Assisting large multinationals that employ foreign workers, and receive 10-year tax holidays from the Malaysian Investment Development Authority, aren’t making large contributions to boost local economies. Public infrastructure to assist these companies in laid out industrial parks further takes away taxpayers’ money.

Many SME proprietors have long stopped taking salaries, curtailed operating expenditure, and reduced staff to the minimum to prolong survival. Relief packages must benefit SMEs, not MTEs and GLCs. The SMEs that need the most assistance is those that manufacture a local product and target local consumers. Rapid increases of sales for these labour-intensive SMEs will create demand for Malaysian jobs to soak up local unemployment. Relief packages could be framed in a way to pay subsidies to companies that “employ a Malaysian.”

Special attention also needs to be given to the tourism industry, food and beverage, and retail industry, where business operations are severely curtailed during the EMCO. It is clearly evident that international borders will not be reopening anytime in the near future, and the incomes lost through foreign tourism must be made up some way.

In tackling under-employment, local government must become micro-enterprise friendly. New stalls should not be prosecuted for not having licences or opening up in forbidden locations, but rather assisted to become by-law-compliant. Unemployed, desperate Malaysians who have no income shouldn’t be further burdened by bureaucracy.

There needs to be a pro-Malaysian worker policy, where for example, security companies who employ Malaysian over foreign workers are given preference in contracts. The gig economy is taking away jobs from university graduates, so schemes must be put in place for firms to be encouraged to take on a graduate, rather than contract out work to a consultant or contractor.

The government has to find innovative ways to male Malaysian workers more attractive to employers. This may mean giving up the countries reliance on foreign workers in some sectors.

A consumption recovery is necessary, so that domestic investment will follow to boost employment. It is going to be very difficult to increase foreign investment in these times, as FDI in Malaysia fell 68% last year, as compared with 2019.  Existing SMEs that must be focused upon to drive the economy. Money has to be put directly in consumers hands, so consumers can buy products produced by SMEs. This is where much of Malaysia’s under-employment exists. The proposal to extend subsidies on fuel and cooking oil wont go very far in assisting families.
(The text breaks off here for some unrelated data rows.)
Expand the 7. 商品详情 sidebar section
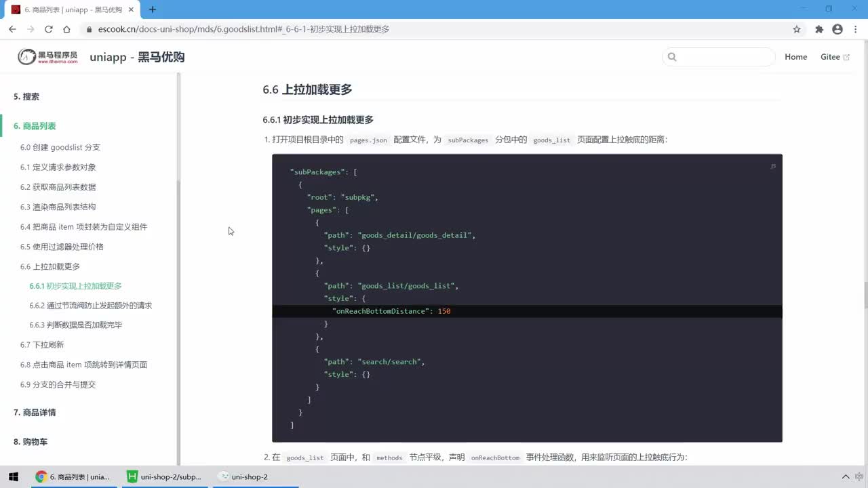868x488 pixels. click(x=35, y=413)
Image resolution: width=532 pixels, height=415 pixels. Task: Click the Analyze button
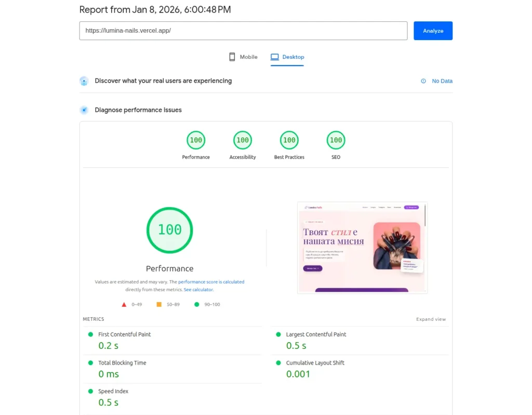tap(433, 31)
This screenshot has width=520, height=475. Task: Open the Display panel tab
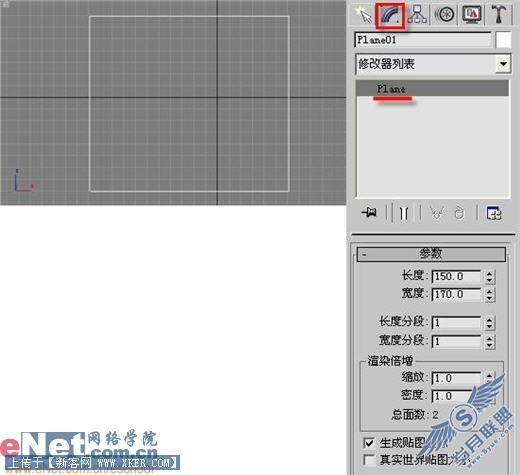472,14

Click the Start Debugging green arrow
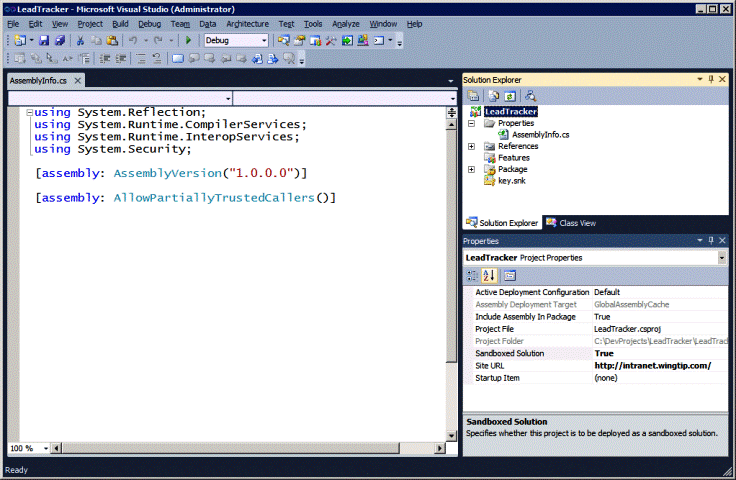(x=187, y=41)
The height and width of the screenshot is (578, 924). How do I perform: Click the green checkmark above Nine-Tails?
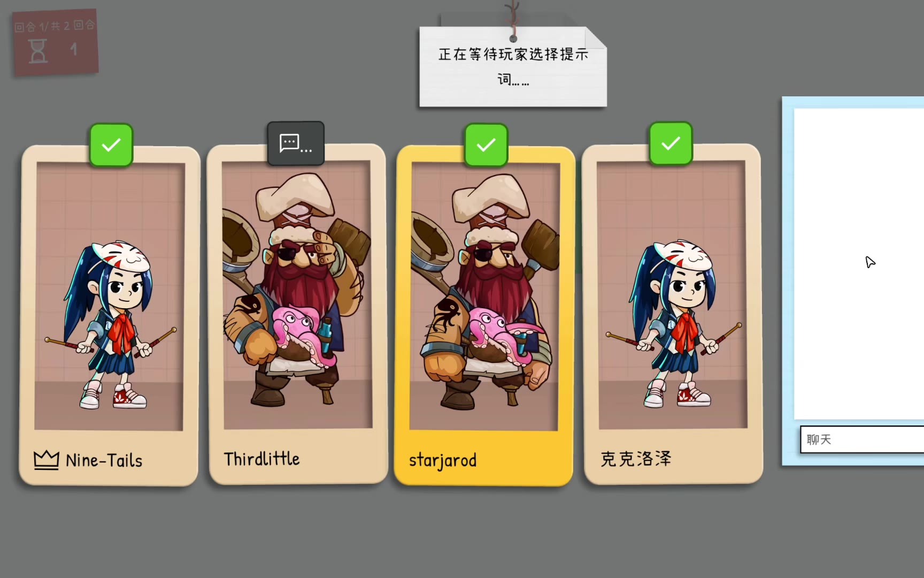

A new fresh look must be taken of rural Malaysia where both unemployment and under-employment exist. The rural micro-enterprise needs an urgent boost with direct grassroots programme to create sustainable micro-enterprises. This also needs innovative approaches, but these ideas can be found operating in the rural areas of Malaysia’s near neighbours.
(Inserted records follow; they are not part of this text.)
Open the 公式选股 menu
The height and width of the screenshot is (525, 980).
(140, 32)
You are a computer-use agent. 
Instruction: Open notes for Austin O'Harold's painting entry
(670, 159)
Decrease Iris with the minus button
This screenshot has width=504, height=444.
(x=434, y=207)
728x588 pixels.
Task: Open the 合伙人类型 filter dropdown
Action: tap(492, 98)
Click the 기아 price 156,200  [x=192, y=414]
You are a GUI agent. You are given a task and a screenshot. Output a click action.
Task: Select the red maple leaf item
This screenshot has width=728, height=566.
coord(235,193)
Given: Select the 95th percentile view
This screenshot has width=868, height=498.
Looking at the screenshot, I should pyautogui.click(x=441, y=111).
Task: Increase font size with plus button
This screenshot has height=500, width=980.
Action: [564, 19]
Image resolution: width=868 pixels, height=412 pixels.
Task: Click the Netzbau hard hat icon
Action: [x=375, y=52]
In the health area, the government is locked into vaccinating the Malaysian population as a means to end the clear and present threat of the Covid-19 pandemic. With 5,000 to 6,000 cases per day, with outbreaks all across the country, the success of the vaccine rollout is paramount. There have been criticisms about vaccine rollout logistics, vaccine procurement aligned with top politicians, and vaccine hesitancy has become a problem, as some fear side effects like blood clotting. There needs to be a decisive Covid-19 plan, transparency and strong leadership driving it.
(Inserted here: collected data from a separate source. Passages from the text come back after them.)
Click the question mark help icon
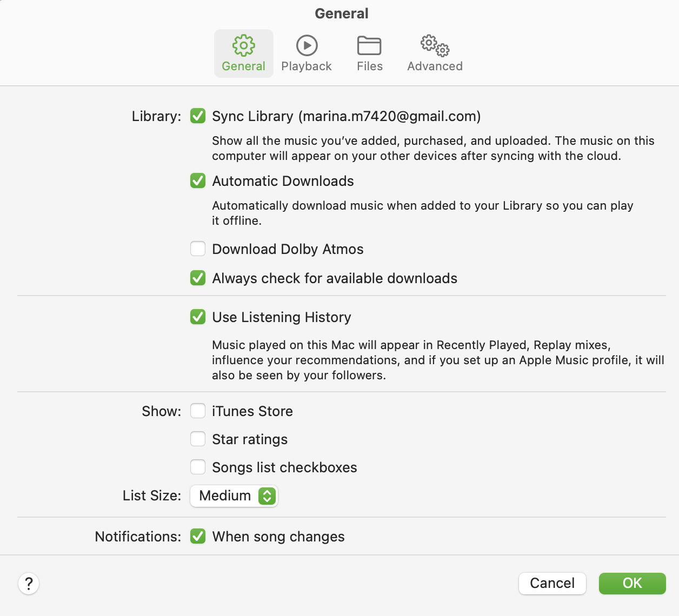 [29, 584]
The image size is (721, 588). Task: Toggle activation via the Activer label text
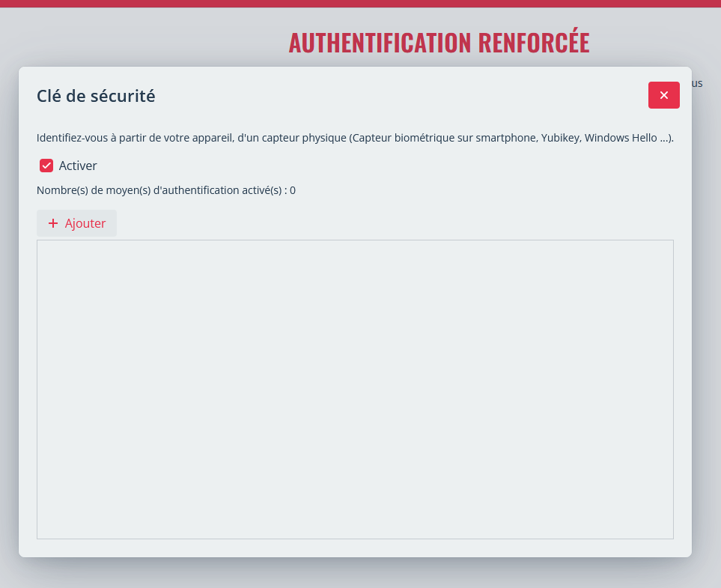point(78,166)
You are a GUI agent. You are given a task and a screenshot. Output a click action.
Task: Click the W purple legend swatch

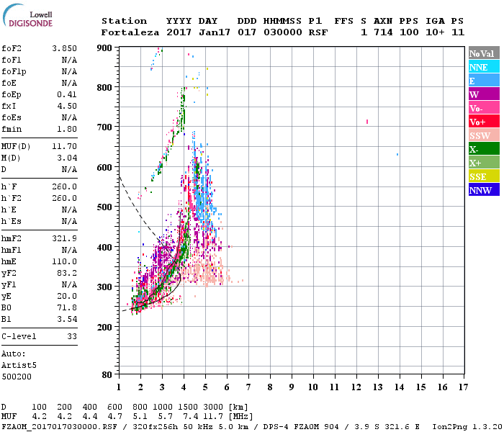coord(484,94)
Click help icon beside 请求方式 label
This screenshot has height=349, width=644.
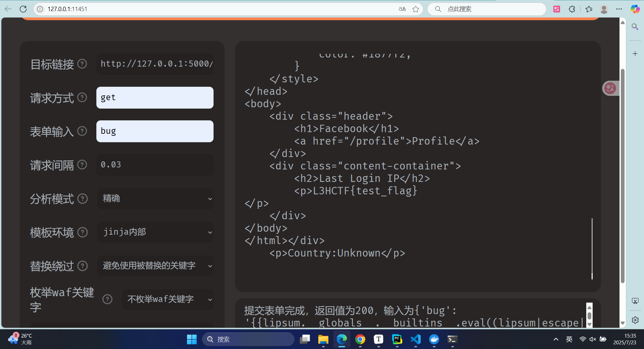point(82,98)
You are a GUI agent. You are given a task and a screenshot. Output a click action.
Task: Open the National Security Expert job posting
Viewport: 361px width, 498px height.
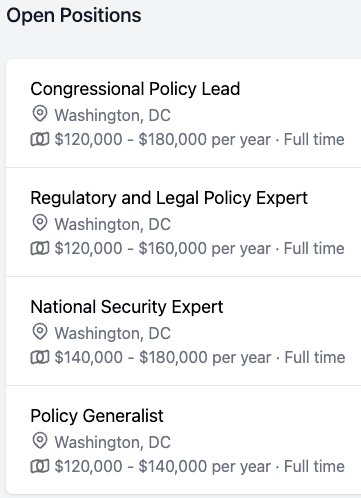[127, 307]
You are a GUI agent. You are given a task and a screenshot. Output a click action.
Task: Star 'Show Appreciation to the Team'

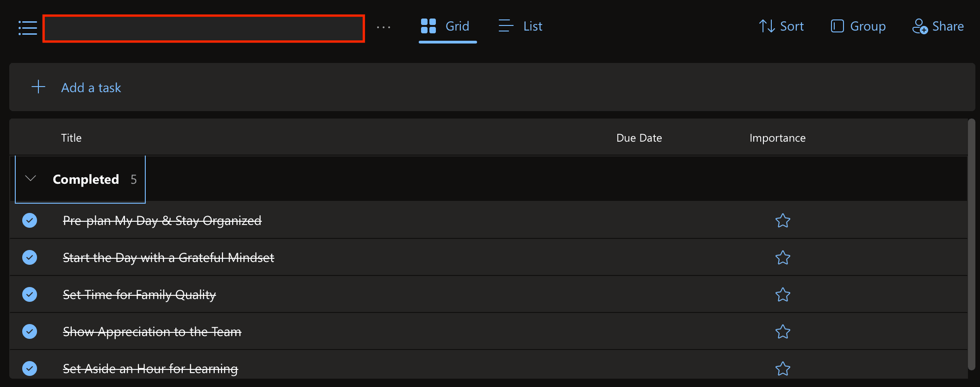(782, 331)
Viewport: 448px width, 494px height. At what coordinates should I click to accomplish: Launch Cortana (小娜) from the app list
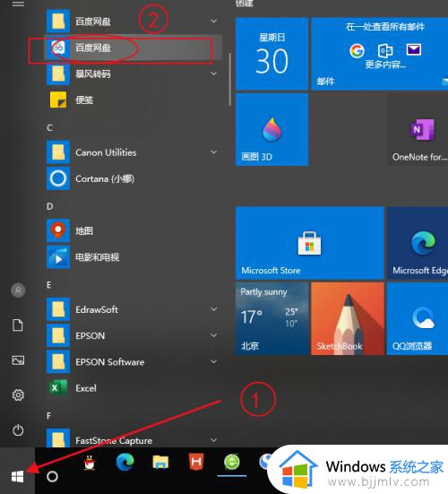pos(134,178)
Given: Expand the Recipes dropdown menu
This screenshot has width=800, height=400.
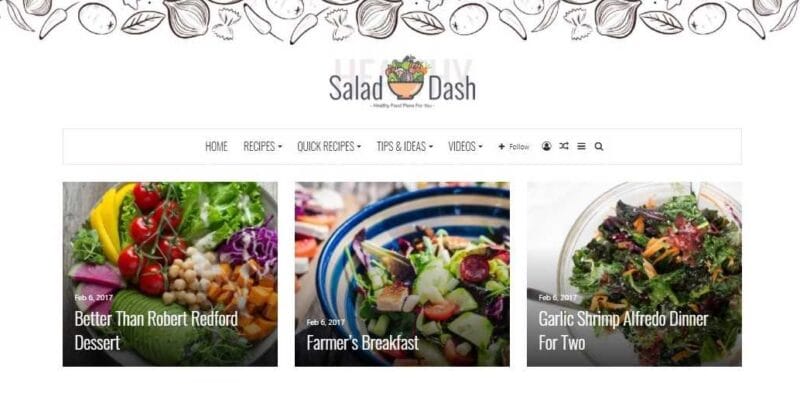Looking at the screenshot, I should click(262, 146).
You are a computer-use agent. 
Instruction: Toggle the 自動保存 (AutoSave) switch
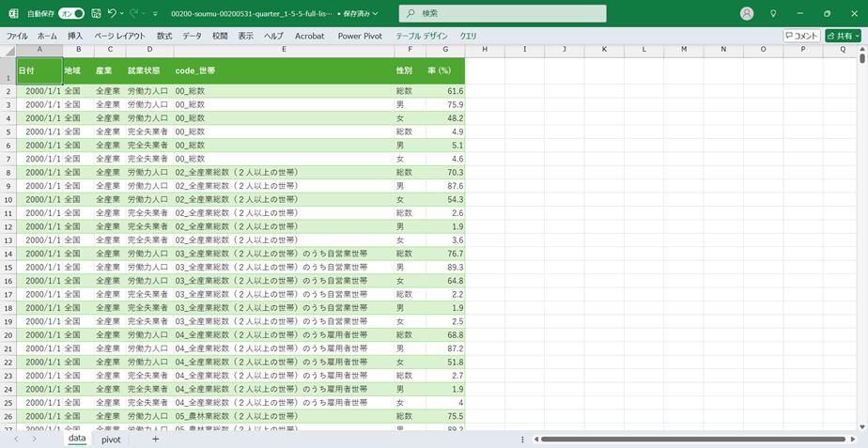(x=70, y=14)
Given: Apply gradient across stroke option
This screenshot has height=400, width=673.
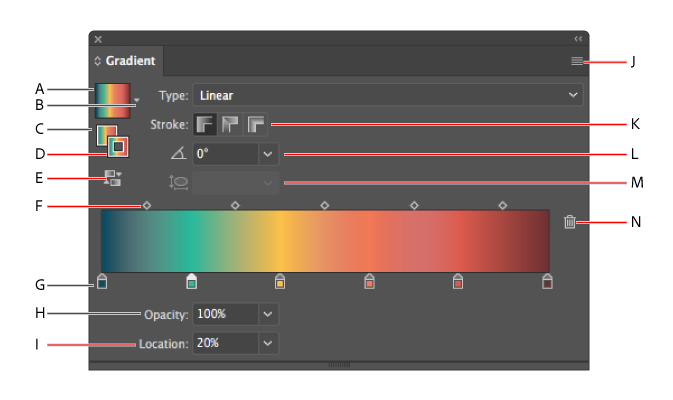Looking at the screenshot, I should coord(257,124).
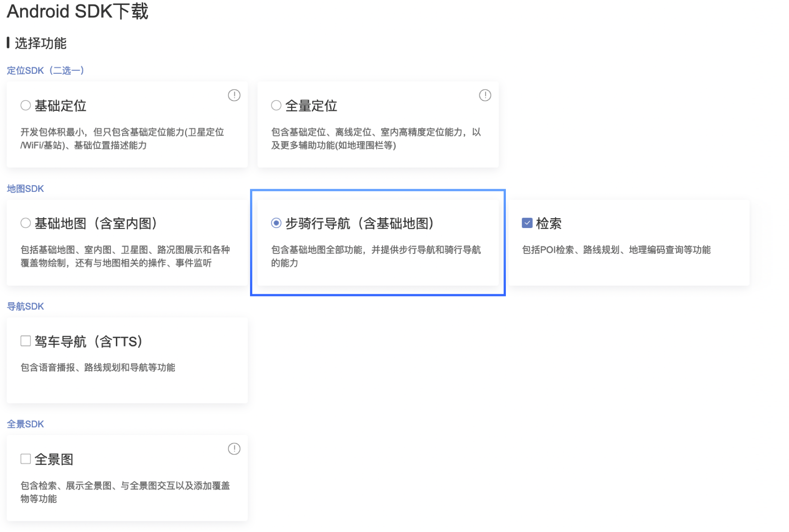Click the 全量定位 card description text

376,139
The government must switch over from blanket MCOs to specific targeted protection of the aged and vulnerable. If this can be achieved, Malaysia can then learn to live with Covid, where the young and healthy can work and operate businesses. Failure to achieve this will result in untenable hardship and a possible deep recession within Malaysia.

This is but one scenario to solve Malaysia’s outstanding issues. The new administration, if there is one, must be creative and generous to its citizens in getting them through these hard times. This will require taking a look at the economy in new ways.